__Material supplied__:

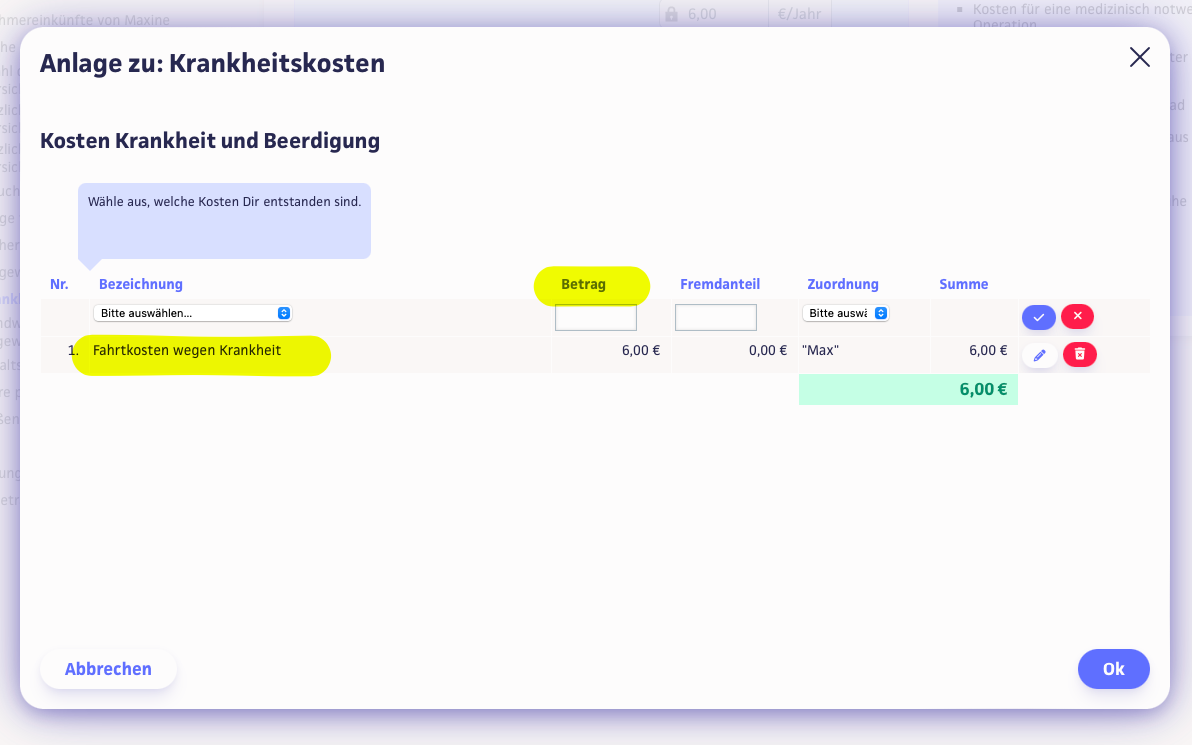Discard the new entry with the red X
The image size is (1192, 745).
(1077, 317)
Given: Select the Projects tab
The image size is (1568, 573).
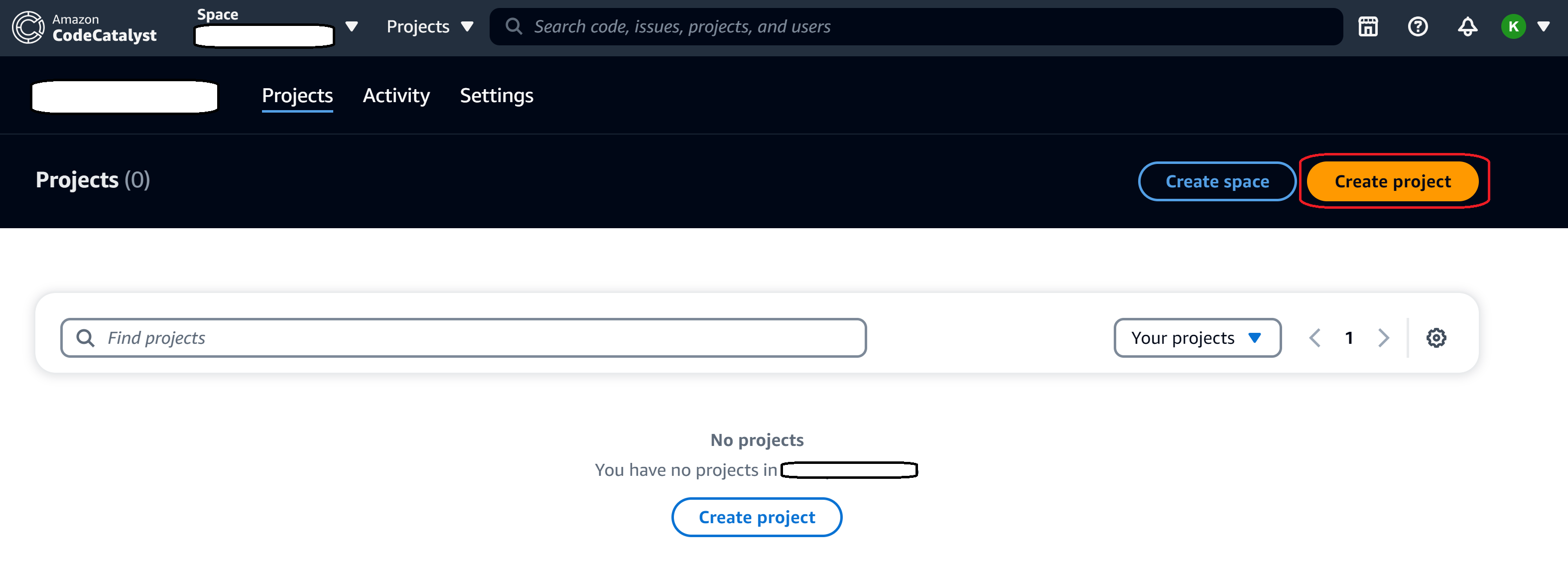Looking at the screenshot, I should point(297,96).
---
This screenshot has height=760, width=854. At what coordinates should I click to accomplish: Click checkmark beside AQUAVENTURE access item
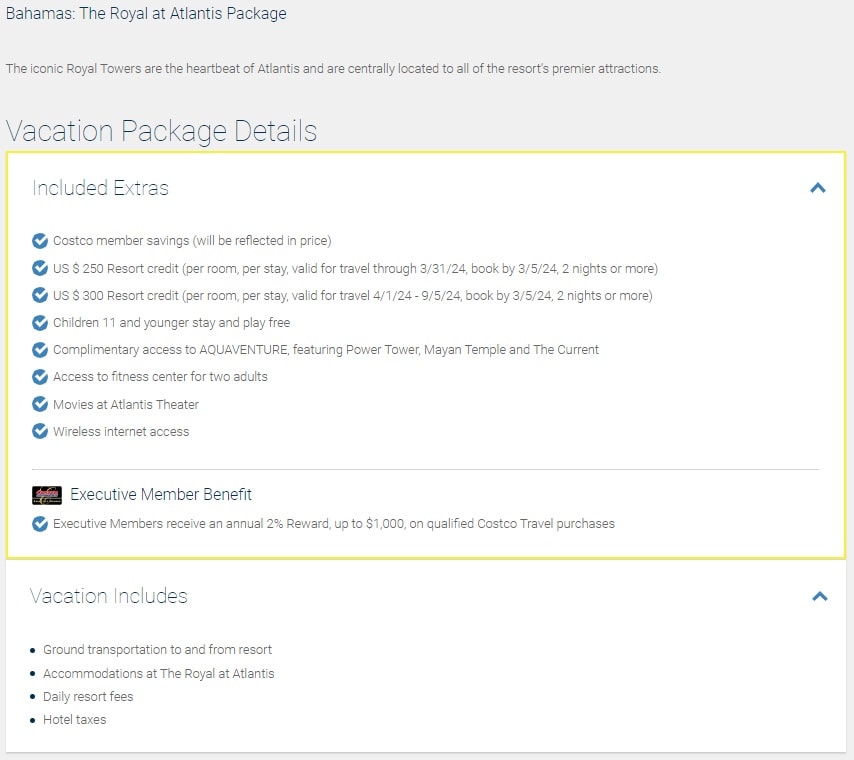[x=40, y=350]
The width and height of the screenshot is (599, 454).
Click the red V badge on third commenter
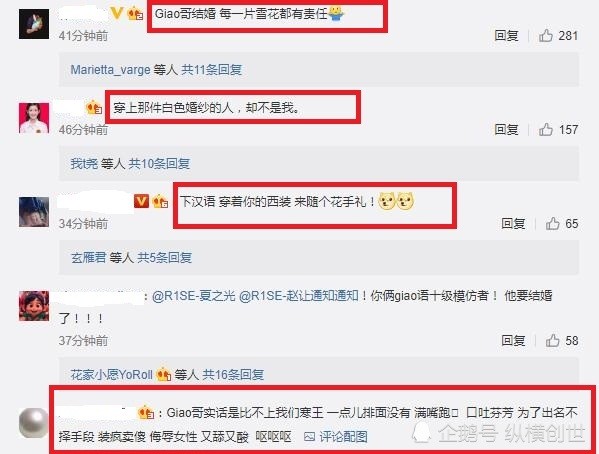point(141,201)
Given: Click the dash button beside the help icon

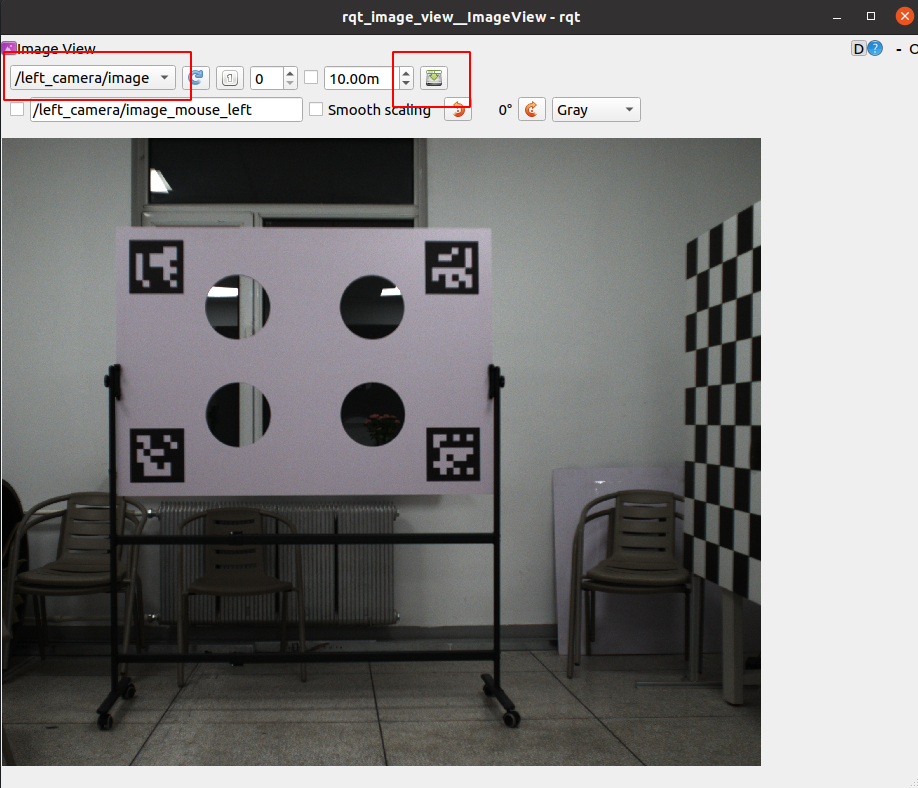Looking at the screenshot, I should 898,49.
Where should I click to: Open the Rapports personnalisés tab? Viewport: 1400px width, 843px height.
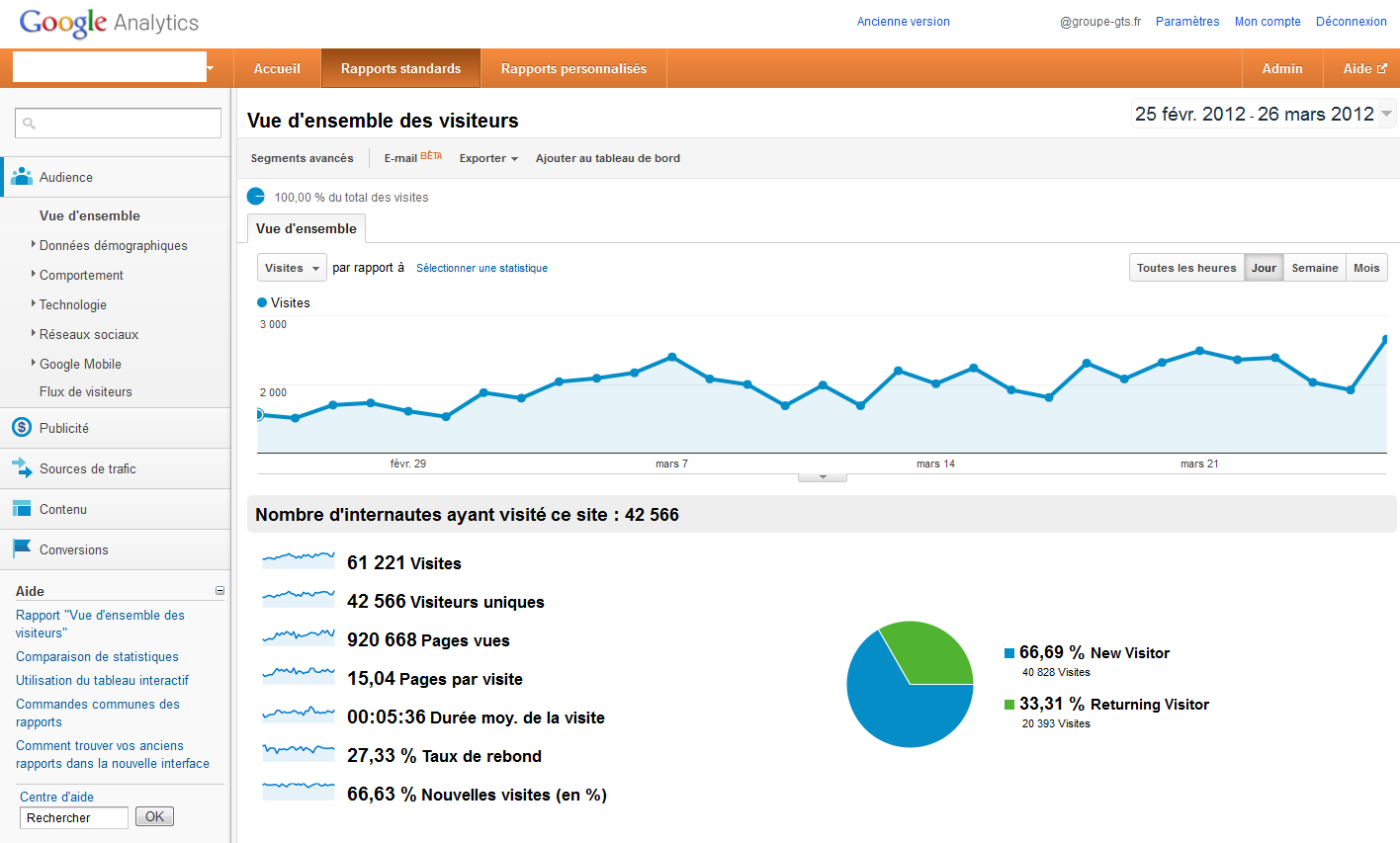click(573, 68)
...
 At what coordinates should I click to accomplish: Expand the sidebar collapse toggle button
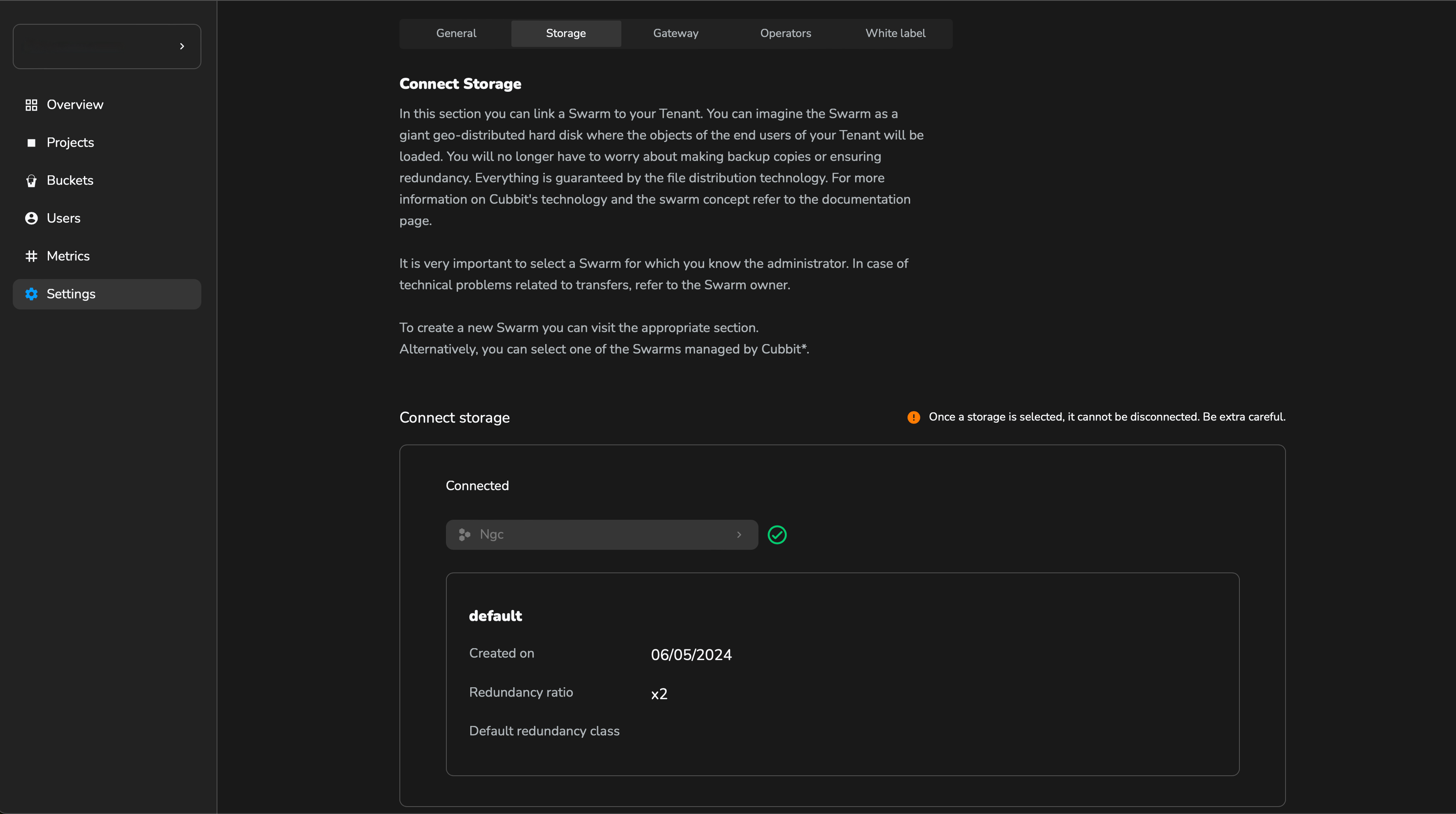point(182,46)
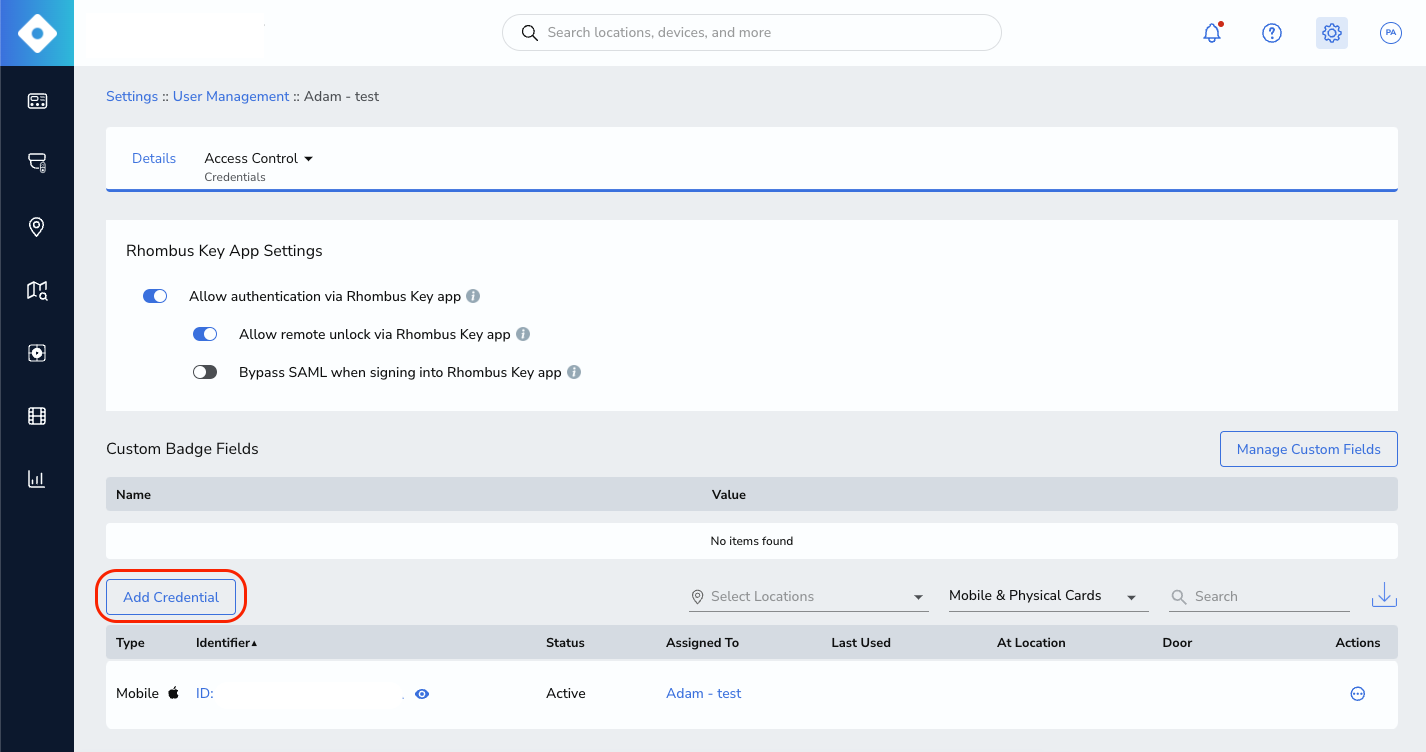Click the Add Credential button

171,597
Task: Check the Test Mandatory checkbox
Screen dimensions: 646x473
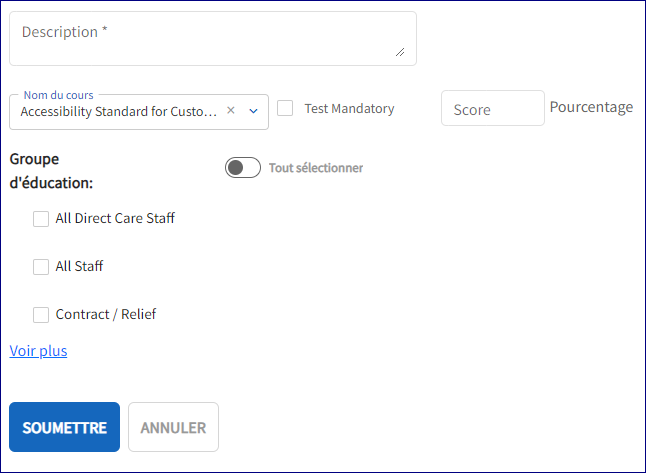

__What you should do__:
Transcribe the lines above between the line holding "Task: Check the Test Mandatory checkbox" and the line holding "Screen dimensions: 646x473", inclusive, exactly as they stand and with nothing added.

__Result__:
Task: Check the Test Mandatory checkbox
Screen dimensions: 646x473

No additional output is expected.